Plaintiffs’ claims ultimately arise from a particular episode of the Seinfeld show, a “fictional comedic presentation” (Costanza v Seinfeld,
The episode, entitled “The Outing,” aired on February 11, 1993 (see IMDb, Seinfeld: Season 4, Episode 17: The Outing, http://www.imdb.com/title/tt0697745/). In it, Jerry, the heterosexual main character, and George, his heterosexual friend, are outed as a gay couple by a student journalist who was interviewing them for a New York University newspaper. After Jerry and George “strenuously deny” being gay, they add, “Not that there’s anything wrong with that.” (Wikipedia, The Outing, http://en.wikipedia.org/wiki/The_Outing [last updated July 4, 2014].)
B. Kramer’s Reality
In chapter 22 of his memoir, entitled Kramer’s Reality and published on April 1, 2013, Stoller describes his 1996 experience on the Reality Tour, which he took at Kramer’s instance. According to Stoller, plaintiffs’ employee “ran around the crowded bus for over two hours, trying to keep the tourists excited by screaming out famous lines from Seinfeld.” (NYSCEF Doc. No. 8, exhibit B.) He recounts the employee crying out to the tourists, “Everyone, say it together, ‘No soup for you!’ ” a popular Seinfeld catchphrase, and continues as follows:
“Then [the employee would] point to a bum and say, ‘Everyone, he is picking his nose. Or as Jerry*318 would say, ‘The Pick! The Pick!’
“[The employee] had a slight lisp which caused him to spit on me when he led the crowd in a hearty chant of, ‘Hell-0000 Newman!’
“In spite of my distaste for the whole thing, Kramer prodded me to sit on the tour again. For the second day in a row, I had to hear [the employee] scream out all of the catch phrases by all of the same places. I’m sure the tourists were wondering why the Seinfeld special guest star was covering his ears.
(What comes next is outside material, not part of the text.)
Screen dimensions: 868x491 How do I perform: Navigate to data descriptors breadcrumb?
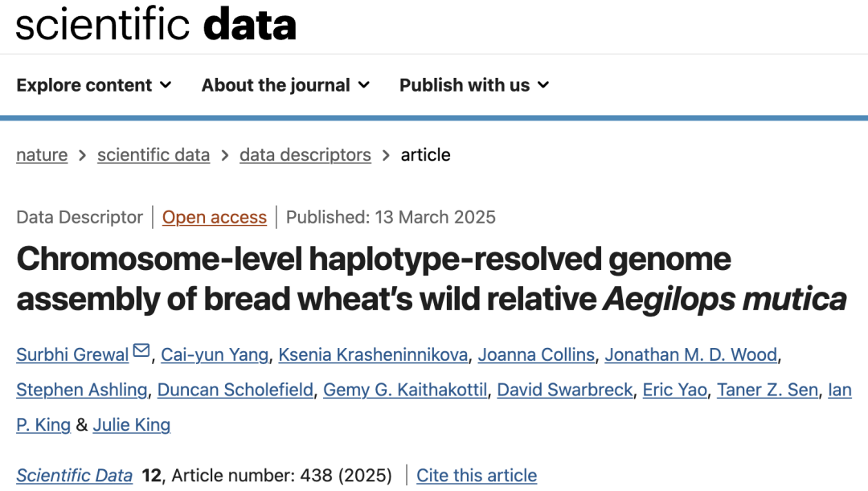[x=305, y=155]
“I just shook my head, amazed that a show as brilliant as Seinfeld could be so lamed down. In the gay-dominated Greenwich Village, I had to hear [the employee] make everyone scream out, ‘Not that there’s anything wrong with that!’ Once wasn’t embarrassing enough, so he’d scream it out again like some sort of deranged cheerleader, ‘Not that there’s anything wrong with that!’
“Many of the bus riders had seen me on the show and seemed excited that I was on the tour. I was happy to tell them some of my stories before getting on the bus, but once the tour started, I just couldn’t hide the pain I was in. I rode with my hands pressed hard against the side of my head to drown out Kramer and [the employee’s] shtick.” (Id.)
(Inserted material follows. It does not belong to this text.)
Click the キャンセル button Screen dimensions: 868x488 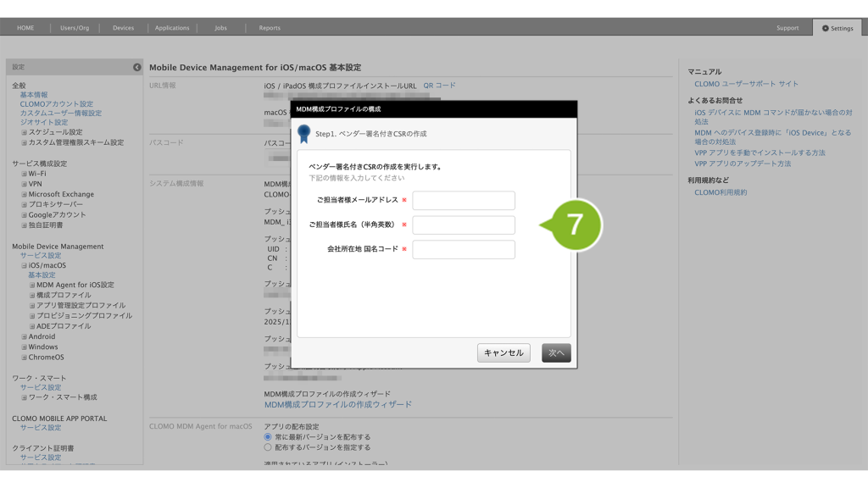click(504, 353)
III. Procedural Background
On or about December 30, 2013, plaintiffs commenced this action advancing causes of action for defamation, defamation per se, and intentional interference with business relations. They allege, in paragraph 7 of the complaint, that Stoller’s book was published by Skyhorse on April 1, 2013, and in paragraph 13, that defendants’ “false and malicious statements injured [their] reputations and their professional standing, not only in their community, but in every venue where the book is published.” (NYSCEF Doc. No. 1 ¶ 13.) They seek $1 million in damages, plus punitive damages. (NYSCEF Doc. No. 1.)
Specifically, they allege as follows:
“8. The book contained statements which describes [sic] Defendant STOLLER’s experiences with Plaintiff REALITY TOURS.
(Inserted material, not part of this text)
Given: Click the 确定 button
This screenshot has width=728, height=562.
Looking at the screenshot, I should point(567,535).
“9. STOLLER states that while on a tour with REALITY TOURS, in Greenwich Village, STOLLER . . . heard one of the employees of REALITY*319 TOURS scream out ‘Not that there’s anything wrong with that’ on more than one occasion, a direct reference to a line used on the Seinfeld show, referring to members of the gay community. In fact, Plaintiff REALITY TOURS does not travel through Greenwich Village nor did Plaintiffs or its employees ever make such statements.” (NYSCEF Doc. No. 1 ¶¶ 8, 9.)
Plaintiffs maintain that in this chapter, Stoller thereby “falsely accus[es them] of taunting persons from the gay community,” and that defendants thereby damage Kramer’s reputation in the gay community, negatively affecting his career as an entertainer and causing him emotional harm, and intentionally damage Reality Tours’ business reputation, frustrating its ability to attract customers, and resulting in lost income. (Id. ¶ 10.)
IV Contentions
Defendants contend that plaintiffs fail to plead defamation with sufficient particularity and do not allege the pecuniary losses suffered, and that, in any event, they lack standing, as the allegedly defamatory statement attributes the conduct on the bus to a Reality Tours employee, not to plaintiffs. They deny any defamatory meaning, and maintain that the alleged defamatory meaning arises solely from an artificial and strained reading of the statement, and observe that the Seinfeld catchphrase, “Not that there’s anything wrong with that” used on the Reality Tour is “instantly recognizable to Seinfeld fans as a comical commentary on political correctness, changing sexual mores, and the First Amendment.” (NYSCEF Doc. No. 9 at 9.) They also deny that the statement constitutes defamation per se, as it is neither incompatible with plaintiffs’ trade or business nor does it reference a matter of significance or importance to the tourism industry. Defendants also argue that as Kramer has attained the status of a public figure, plaintiffs fail to plead facts demonstrating that the statement was made with knowledge of its falsity or with reckless disregard of it, and maintain that plaintiffs’ business interference claim fails absent any allegation of the existence of a valid contract. (NYSCEF Doc. Nos. 9, 20.)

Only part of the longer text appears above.